··· Data for this exercise

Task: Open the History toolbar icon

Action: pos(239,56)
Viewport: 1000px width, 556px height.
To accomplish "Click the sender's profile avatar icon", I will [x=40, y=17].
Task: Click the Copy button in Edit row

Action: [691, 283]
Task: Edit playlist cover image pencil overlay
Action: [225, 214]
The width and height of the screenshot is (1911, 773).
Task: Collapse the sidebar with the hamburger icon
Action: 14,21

······

** Exercise instructions **
Write out each entry exactly, and omit nothing.

** Exercise solution **
Task: Open the History toolbar icon

Action: pos(239,56)
Viewport: 1000px width, 556px height.
To accomplish "Click the sender's profile avatar icon", I will [x=40, y=17].
Task: Click the Copy button in Edit row

Action: [691, 283]
Task: Edit playlist cover image pencil overlay
Action: [225, 214]
The width and height of the screenshot is (1911, 773).
Task: Collapse the sidebar with the hamburger icon
Action: 14,21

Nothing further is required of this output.